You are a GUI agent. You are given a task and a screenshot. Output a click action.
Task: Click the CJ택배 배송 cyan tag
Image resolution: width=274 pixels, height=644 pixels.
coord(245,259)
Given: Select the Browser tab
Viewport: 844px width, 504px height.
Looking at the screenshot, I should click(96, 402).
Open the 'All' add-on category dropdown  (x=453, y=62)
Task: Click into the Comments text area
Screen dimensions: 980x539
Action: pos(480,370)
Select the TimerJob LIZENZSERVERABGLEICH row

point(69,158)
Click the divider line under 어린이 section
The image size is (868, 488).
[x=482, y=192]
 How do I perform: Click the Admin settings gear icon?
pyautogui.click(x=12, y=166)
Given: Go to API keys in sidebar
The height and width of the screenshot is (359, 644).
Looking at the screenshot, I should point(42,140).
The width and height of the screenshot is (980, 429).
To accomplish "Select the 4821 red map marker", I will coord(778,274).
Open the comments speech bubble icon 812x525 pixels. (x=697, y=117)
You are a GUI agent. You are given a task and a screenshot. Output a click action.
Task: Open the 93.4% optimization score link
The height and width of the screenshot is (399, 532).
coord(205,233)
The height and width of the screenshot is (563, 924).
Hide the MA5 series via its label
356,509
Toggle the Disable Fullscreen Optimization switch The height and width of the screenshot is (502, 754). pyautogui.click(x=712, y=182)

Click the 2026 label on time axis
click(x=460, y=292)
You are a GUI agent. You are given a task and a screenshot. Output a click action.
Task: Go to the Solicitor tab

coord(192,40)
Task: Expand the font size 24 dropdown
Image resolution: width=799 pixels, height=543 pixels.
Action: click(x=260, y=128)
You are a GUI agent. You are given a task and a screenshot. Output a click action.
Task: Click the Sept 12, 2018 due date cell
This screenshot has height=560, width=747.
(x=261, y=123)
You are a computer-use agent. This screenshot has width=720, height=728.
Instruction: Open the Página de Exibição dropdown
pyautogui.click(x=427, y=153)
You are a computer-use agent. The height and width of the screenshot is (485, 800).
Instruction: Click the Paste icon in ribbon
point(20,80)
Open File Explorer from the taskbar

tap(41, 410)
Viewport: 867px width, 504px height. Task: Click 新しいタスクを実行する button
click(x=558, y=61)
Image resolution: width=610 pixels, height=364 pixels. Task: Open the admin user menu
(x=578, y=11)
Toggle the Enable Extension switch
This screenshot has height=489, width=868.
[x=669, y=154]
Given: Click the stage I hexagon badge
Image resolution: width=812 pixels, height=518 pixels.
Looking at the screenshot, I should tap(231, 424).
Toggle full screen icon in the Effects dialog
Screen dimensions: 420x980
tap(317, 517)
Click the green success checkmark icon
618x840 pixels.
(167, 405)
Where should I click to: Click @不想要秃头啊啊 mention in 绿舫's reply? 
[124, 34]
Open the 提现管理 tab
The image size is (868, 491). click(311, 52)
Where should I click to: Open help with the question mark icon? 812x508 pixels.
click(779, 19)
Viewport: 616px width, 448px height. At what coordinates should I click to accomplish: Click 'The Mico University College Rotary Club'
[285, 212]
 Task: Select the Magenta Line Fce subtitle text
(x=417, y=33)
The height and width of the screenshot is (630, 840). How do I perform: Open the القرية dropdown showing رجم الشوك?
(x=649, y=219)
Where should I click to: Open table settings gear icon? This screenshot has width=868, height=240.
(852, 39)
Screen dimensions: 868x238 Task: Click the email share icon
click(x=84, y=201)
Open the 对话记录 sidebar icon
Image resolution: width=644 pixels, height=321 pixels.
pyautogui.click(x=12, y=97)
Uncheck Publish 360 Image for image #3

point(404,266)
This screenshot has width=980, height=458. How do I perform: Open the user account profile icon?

*****

■ WHAT TO DO ■
Respond with the exact lines running from the one that contains "Image resolution: width=799" through the last line of the data above, and no other lines.

■ COMPLETED EXERCISE ■
Image resolution: width=799 pixels, height=543 pixels.
Action: click(x=260, y=128)
You are a GUI agent. You are given a task and a screenshot. Output a click action.
Task: Click the Sept 12, 2018 due date cell
This screenshot has height=560, width=747.
(x=261, y=123)
You are a computer-use agent. This screenshot has width=720, height=728.
Instruction: Open the Página de Exibição dropdown
pyautogui.click(x=427, y=153)
You are a computer-use agent. The height and width of the screenshot is (485, 800).
Instruction: Click the Paste icon in ribbon
point(20,80)
Open File Explorer from the taskbar

tap(41, 410)
Viewport: 867px width, 504px height. Task: Click 新しいタスクを実行する button
click(x=558, y=61)
Image resolution: width=610 pixels, height=364 pixels. Task: Open the admin user menu
(x=578, y=11)
Toggle the Enable Extension switch
This screenshot has height=489, width=868.
[x=669, y=154]
Given: Click the stage I hexagon badge
Image resolution: width=812 pixels, height=518 pixels.
Looking at the screenshot, I should tap(231, 424).
Toggle full screen icon in the Effects dialog
Screen dimensions: 420x980
tap(317, 517)
Click the green success checkmark icon
618x840 pixels.
(167, 405)
Where should I click to: Click @不想要秃头啊啊 mention in 绿舫's reply? 
[124, 34]
Open the 提现管理 tab
The image size is (868, 491). click(311, 52)
Where should I click to: Open help with the question mark icon? 812x508 pixels.
click(779, 19)
Viewport: 616px width, 448px height. At what coordinates should I click to accomplish: Click 'The Mico University College Rotary Club'
[285, 212]
 Task: Select the Magenta Line Fce subtitle text
(x=417, y=33)
The height and width of the screenshot is (630, 840). How do I perform: Open the القرية dropdown showing رجم الشوك?
(x=649, y=219)
Where should I click to: Open table settings gear icon? This screenshot has width=868, height=240.
(852, 39)
Screen dimensions: 868x238 Task: Click the email share icon
click(x=84, y=201)
Open the 对话记录 sidebar icon
Image resolution: width=644 pixels, height=321 pixels.
pyautogui.click(x=12, y=97)
Uncheck Publish 360 Image for image #3

point(404,266)
This screenshot has width=980, height=458. How do I perform: Open the user account profile icon?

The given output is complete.